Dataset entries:
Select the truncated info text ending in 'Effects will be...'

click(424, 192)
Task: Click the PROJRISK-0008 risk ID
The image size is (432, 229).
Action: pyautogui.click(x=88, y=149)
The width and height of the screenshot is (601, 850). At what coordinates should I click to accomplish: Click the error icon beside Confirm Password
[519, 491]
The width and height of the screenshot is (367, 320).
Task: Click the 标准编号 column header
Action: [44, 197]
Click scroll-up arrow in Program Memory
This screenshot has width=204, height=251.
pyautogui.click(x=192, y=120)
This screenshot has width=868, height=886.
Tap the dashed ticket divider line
==
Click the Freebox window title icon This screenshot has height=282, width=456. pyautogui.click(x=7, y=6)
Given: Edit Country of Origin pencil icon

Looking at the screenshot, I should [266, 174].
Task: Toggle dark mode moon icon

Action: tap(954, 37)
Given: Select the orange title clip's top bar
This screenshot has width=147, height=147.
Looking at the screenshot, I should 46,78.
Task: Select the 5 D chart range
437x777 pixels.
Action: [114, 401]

_Exercise prompt_:
The expected answer is an exact copy of the lines above, beginning at the line with "Task: Click the PROJRISK-0008 risk ID" and ending at the line with "Click scroll-up arrow in Program Memory", with both ends in.

_Your solution_:
Task: Click the PROJRISK-0008 risk ID
The image size is (432, 229).
Action: pyautogui.click(x=88, y=149)
The width and height of the screenshot is (601, 850). At what coordinates should I click to accomplish: Click the error icon beside Confirm Password
[519, 491]
The width and height of the screenshot is (367, 320).
Task: Click the 标准编号 column header
Action: [44, 197]
Click scroll-up arrow in Program Memory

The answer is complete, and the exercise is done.